The customer doesn't know why more information is required. "Why is he asking me this? He's not supposed to do that stuff. Doesn't the other guy know his own responsibilities?" The customer triple-checks his work, and replies to everyone that all the required information is there.
A day passes.
You send another e-mail to the customer, this time copying a whole bunch of managers on it. Sounding a little more peeved, you say that the requested finish date is impossible to meet because the customer is not cooperating. Again, you demand the customer provide the information you think you need.
The deadline passes. The customer is not happy. He responds to everyone on your e-mail that all of the information is there. He says he called the people on the contact lists, and found out you never called them to coordinate the work. He says the job is simple, and asks what the problem is. He emphasizes the job is late, and that you are to blame.
Your manager calls you. He wants to know what the problem is. He looks at the job, and it seems simple enough. Realizing his department is starting to look bad, he sends a concilliatory memo to everyone, asking for a meeting to diffuse the "personality politics" to get the job done.
At the meeting, you feel tense. The customer is there explaining to your manager what has to be done. It looks like you completely misunderstood what had to be done. All of the information was there, but somehow you misread it. Your manager is doing a good job of parsing blame around. Communication is a two-way street, after all. Sure, you should have called back immediately after you received the job request to get clarification, but doesn't the customer have a responsibility to help you when you ask for it?

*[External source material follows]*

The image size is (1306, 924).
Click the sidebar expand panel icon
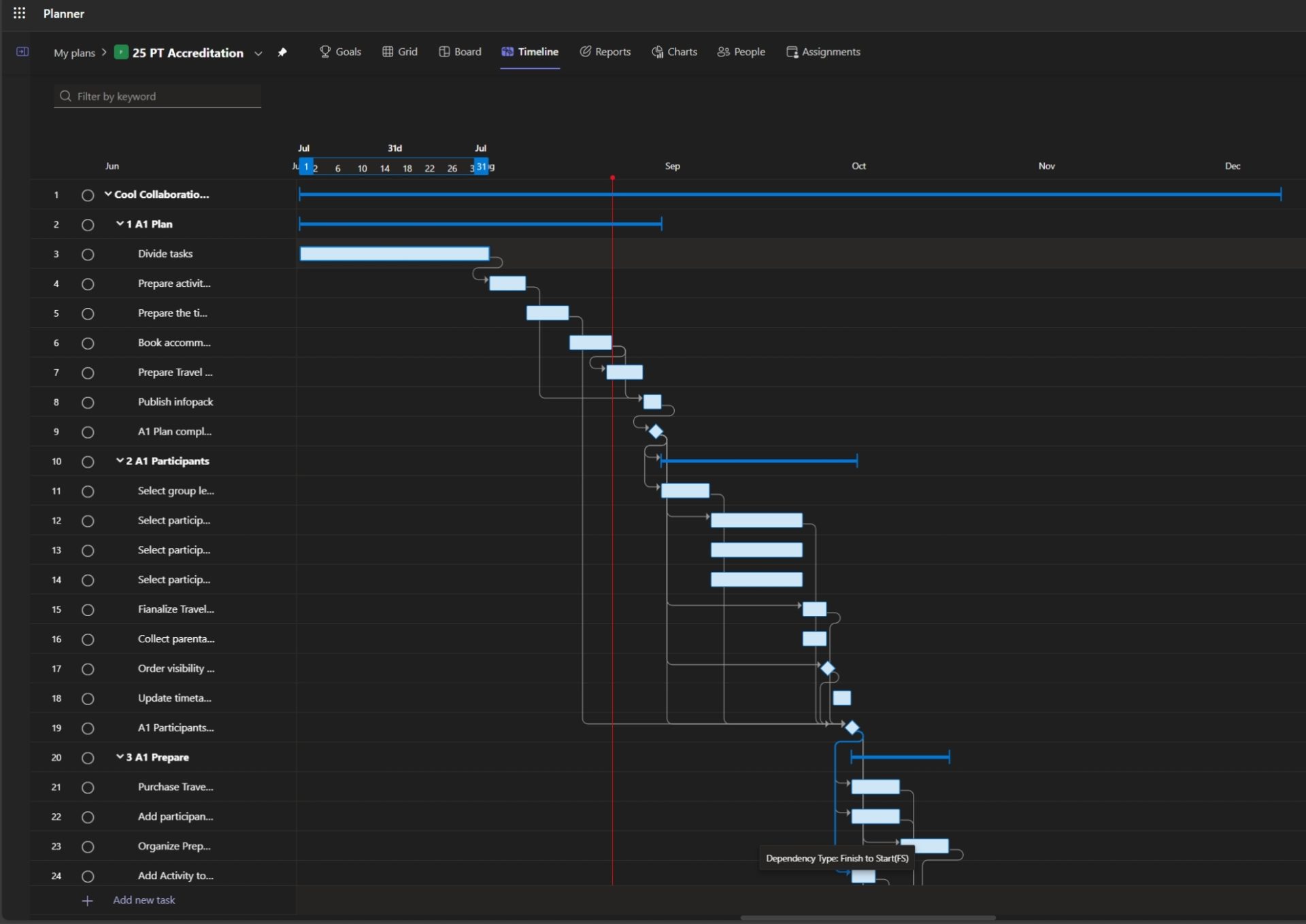click(x=22, y=52)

Right after the meeting, you start on the job. It's a high priority now, and it's late, although that's according to the customer, not you. Anyway, in a few weeks, everyone will have forgotten this little episode.

Lessons Learned

This example shows what happens when rule number two is ignored. The customer thinks you're incompetent because arbitrary deadlines pass and you haven't done any work. In this case, if our protagonist had done some work, he would have an excuse to overwhelm the customer with status reports and hourly updates. Or he could have passed the work to another department/underling, and then blamed any delays on that person.
So remember the Rule of Business. They will help you on the twisted road to customer satisfaction.